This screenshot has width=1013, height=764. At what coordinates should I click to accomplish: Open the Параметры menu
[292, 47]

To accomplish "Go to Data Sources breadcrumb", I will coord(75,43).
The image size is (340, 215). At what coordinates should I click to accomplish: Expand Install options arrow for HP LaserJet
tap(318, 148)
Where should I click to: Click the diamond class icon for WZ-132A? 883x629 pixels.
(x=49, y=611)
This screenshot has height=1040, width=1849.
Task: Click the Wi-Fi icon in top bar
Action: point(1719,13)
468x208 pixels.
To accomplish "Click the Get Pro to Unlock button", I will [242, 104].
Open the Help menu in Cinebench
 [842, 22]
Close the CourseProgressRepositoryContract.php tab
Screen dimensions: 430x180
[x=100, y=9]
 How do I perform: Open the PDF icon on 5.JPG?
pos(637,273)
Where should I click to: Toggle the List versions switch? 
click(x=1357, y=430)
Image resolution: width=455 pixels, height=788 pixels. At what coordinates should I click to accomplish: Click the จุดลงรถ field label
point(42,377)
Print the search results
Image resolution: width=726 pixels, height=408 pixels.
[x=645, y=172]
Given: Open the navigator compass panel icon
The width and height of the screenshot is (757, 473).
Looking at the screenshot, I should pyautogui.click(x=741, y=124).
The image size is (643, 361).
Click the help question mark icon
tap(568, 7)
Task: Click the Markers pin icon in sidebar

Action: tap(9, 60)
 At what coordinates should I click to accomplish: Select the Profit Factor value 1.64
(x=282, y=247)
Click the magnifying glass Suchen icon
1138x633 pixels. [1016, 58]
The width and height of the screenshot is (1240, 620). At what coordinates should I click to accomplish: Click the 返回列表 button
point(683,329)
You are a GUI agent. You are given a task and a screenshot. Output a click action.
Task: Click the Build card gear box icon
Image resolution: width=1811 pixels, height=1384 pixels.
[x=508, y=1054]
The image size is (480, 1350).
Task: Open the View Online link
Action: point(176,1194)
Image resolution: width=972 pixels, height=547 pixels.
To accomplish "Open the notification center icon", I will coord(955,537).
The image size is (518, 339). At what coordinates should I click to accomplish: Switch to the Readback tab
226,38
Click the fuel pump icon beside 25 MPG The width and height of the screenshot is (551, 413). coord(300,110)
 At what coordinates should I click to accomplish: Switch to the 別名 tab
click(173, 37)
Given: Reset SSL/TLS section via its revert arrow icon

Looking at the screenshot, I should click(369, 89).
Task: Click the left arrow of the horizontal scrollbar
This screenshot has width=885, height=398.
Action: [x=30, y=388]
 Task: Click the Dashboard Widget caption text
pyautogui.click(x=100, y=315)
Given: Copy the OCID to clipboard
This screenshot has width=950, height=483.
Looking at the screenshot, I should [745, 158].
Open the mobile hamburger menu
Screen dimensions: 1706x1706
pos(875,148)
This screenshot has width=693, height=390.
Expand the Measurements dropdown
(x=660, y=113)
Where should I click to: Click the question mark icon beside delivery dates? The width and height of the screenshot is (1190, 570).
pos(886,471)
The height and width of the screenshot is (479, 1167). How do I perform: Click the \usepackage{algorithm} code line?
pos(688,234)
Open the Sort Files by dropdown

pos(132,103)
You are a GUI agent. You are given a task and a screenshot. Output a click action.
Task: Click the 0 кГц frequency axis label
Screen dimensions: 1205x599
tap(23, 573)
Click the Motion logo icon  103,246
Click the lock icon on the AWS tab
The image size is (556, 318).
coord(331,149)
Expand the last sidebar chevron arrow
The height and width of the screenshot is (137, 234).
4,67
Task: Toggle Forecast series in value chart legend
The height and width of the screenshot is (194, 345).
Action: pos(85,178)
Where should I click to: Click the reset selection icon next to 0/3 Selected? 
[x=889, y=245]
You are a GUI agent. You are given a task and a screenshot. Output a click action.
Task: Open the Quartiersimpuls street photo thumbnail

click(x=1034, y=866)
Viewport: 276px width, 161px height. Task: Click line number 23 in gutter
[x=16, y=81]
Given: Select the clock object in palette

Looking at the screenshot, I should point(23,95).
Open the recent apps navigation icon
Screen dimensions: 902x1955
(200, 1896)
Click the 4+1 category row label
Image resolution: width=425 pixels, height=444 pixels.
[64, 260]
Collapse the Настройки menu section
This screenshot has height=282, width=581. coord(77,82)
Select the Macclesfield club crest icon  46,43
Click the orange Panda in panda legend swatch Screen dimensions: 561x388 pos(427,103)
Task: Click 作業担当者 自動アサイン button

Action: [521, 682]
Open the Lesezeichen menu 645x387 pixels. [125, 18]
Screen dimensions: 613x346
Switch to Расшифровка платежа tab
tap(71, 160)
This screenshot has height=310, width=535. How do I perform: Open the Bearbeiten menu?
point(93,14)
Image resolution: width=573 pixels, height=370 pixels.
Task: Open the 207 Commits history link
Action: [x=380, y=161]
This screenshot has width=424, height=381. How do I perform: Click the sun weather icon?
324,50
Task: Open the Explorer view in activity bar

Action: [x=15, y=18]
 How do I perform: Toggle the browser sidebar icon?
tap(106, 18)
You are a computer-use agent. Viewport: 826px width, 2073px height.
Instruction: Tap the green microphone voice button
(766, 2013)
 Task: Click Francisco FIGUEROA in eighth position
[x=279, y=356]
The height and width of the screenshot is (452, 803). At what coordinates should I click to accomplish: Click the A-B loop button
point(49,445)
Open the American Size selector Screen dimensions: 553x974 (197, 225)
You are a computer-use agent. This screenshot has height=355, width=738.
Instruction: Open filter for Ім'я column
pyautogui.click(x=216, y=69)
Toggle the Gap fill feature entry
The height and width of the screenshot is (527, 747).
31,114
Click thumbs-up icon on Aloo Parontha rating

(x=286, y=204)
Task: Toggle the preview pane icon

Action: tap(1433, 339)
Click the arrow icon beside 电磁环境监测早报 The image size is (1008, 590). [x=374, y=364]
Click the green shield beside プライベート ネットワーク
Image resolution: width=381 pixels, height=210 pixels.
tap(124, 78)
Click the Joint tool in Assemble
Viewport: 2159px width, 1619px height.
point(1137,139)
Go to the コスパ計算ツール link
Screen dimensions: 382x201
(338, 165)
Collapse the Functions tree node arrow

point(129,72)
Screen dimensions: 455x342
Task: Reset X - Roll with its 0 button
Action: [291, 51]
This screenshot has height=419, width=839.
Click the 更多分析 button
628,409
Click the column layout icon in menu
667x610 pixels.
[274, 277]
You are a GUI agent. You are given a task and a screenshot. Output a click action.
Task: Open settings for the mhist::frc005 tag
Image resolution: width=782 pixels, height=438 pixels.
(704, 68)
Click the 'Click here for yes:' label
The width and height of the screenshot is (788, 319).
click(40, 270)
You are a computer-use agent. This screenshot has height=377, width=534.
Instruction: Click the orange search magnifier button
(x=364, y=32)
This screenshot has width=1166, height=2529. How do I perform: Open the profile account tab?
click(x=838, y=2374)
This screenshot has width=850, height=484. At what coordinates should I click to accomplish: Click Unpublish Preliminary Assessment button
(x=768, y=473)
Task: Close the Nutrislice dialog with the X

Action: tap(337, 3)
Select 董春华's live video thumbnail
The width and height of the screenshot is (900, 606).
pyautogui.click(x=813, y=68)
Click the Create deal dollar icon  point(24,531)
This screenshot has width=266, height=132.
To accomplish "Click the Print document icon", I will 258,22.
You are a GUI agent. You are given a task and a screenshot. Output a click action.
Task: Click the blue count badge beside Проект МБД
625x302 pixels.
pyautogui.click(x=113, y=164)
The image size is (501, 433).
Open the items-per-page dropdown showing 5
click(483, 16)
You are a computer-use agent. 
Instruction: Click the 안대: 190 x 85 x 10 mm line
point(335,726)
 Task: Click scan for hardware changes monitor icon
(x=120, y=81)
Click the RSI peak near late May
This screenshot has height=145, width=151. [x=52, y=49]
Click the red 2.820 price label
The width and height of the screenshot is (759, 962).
----
Exercise requirements: Transcribe the lines of the records exactly, from the line containing "This screenshot has height=419, width=839." down to the end of the records.

Complete answer:
This screenshot has height=419, width=839.
Click the 更多分析 button
628,409
Click the column layout icon in menu
667x610 pixels.
[274, 277]
You are a GUI agent. You are given a task and a screenshot. Output a click action.
Task: Open settings for the mhist::frc005 tag
Image resolution: width=782 pixels, height=438 pixels.
(704, 68)
Click the 'Click here for yes:' label
The width and height of the screenshot is (788, 319).
click(40, 270)
You are a computer-use agent. This screenshot has height=377, width=534.
Instruction: Click the orange search magnifier button
(x=364, y=32)
This screenshot has width=1166, height=2529. How do I perform: Open the profile account tab?
click(x=838, y=2374)
This screenshot has width=850, height=484. At what coordinates should I click to accomplish: Click Unpublish Preliminary Assessment button
(x=768, y=473)
Task: Close the Nutrislice dialog with the X

Action: tap(337, 3)
Select 董春华's live video thumbnail
The width and height of the screenshot is (900, 606).
pyautogui.click(x=813, y=68)
Click the Create deal dollar icon  point(24,531)
This screenshot has width=266, height=132.
To accomplish "Click the Print document icon", I will 258,22.
You are a GUI agent. You are given a task and a screenshot. Output a click action.
Task: Click the blue count badge beside Проект МБД
625x302 pixels.
pyautogui.click(x=113, y=164)
The image size is (501, 433).
Open the items-per-page dropdown showing 5
click(483, 16)
You are a computer-use agent. 
Instruction: Click the 안대: 190 x 85 x 10 mm line
point(335,726)
 Task: Click scan for hardware changes monitor icon
(x=120, y=81)
Click the RSI peak near late May
This screenshot has height=145, width=151. [x=52, y=49]
Click the red 2.820 price label
The width and height of the screenshot is (759, 962).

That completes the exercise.